단어와 요소의 위치를 찾는 항목
■ ■ ■
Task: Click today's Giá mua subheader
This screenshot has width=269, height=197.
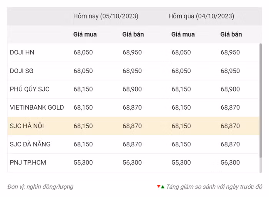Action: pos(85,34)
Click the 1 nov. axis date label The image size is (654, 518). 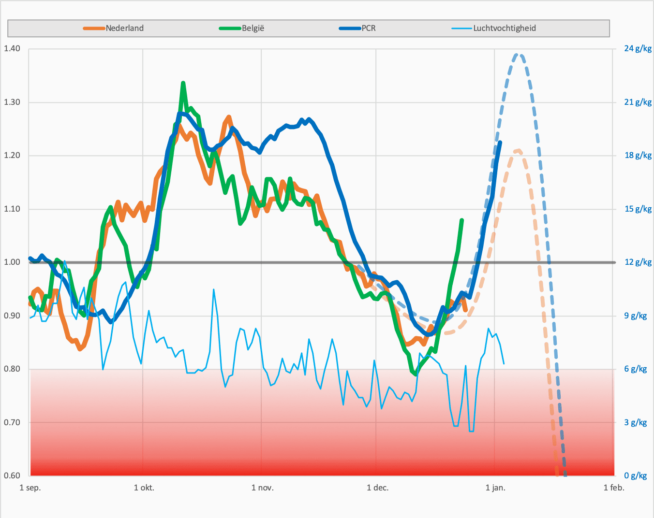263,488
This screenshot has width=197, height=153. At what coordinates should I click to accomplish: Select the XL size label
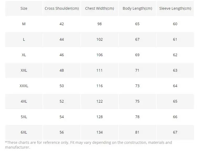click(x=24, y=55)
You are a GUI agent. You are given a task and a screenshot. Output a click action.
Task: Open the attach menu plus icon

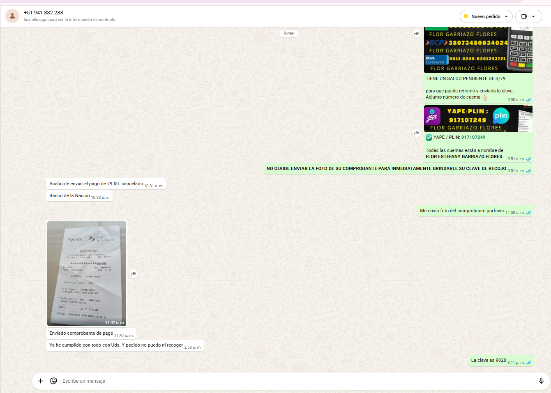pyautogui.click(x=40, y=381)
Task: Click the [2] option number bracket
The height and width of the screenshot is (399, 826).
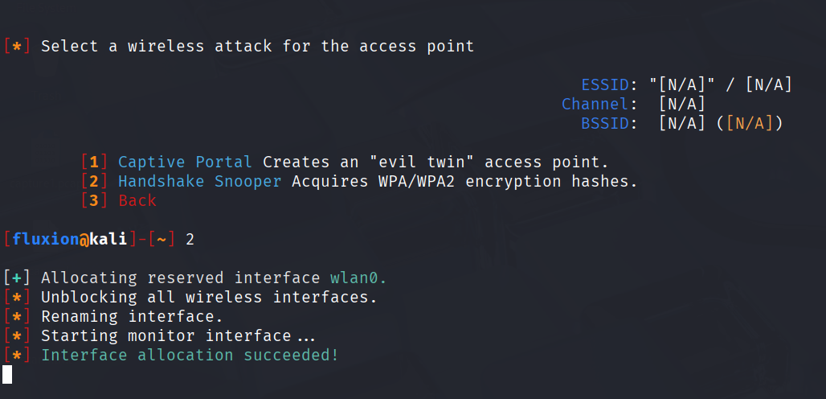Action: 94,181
■ ■ ■
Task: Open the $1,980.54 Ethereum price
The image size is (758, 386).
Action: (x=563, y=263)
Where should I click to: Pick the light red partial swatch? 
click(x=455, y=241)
■ ■ ■
"Task: Click the [2] option number bracket" 줄에서 시작해 "Action: 94,181" 줄에서 끝나는 줄들을 다시 적되, "option number bracket" 표현만 "option index bracket" 표현으로 바꾸고 나머지는 그대로 두세요. 그림은 빼세요.

• **작성한 답변**:
Task: Click the [2] option index bracket
The height and width of the screenshot is (399, 826).
Action: 94,181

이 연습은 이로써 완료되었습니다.